* _Written instruction_
Repeat every one of the records below word for word, leaving the pictures out of your answer.

* _Data excerpts_
════════════════════
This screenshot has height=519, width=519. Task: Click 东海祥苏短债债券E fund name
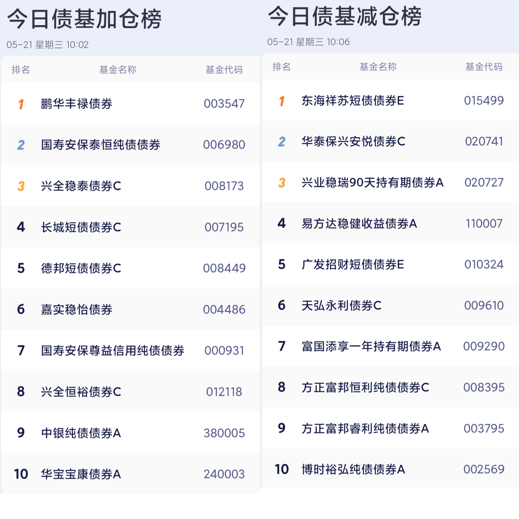coord(353,101)
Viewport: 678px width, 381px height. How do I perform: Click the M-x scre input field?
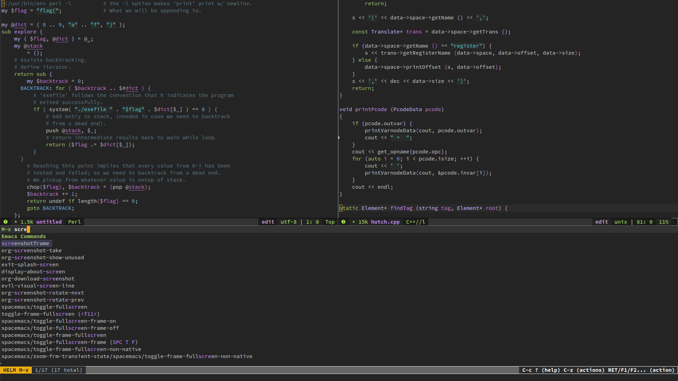click(339, 229)
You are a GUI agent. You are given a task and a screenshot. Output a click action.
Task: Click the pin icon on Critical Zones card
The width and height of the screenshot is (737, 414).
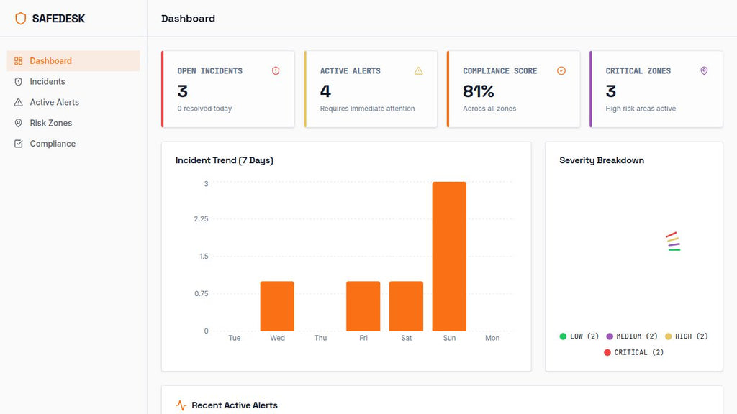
════════════════════
* _Answer_
This screenshot has height=519, width=519. Task: Click 东海祥苏短债债券E fund name
coord(353,101)
Viewport: 678px width, 381px height. How do I perform: Click the M-x scre input field?
click(339, 229)
You are a GUI agent. You are given a task and a screenshot. Output a click action.
Task: Click the pin icon on Critical Zones card
The width and height of the screenshot is (737, 414).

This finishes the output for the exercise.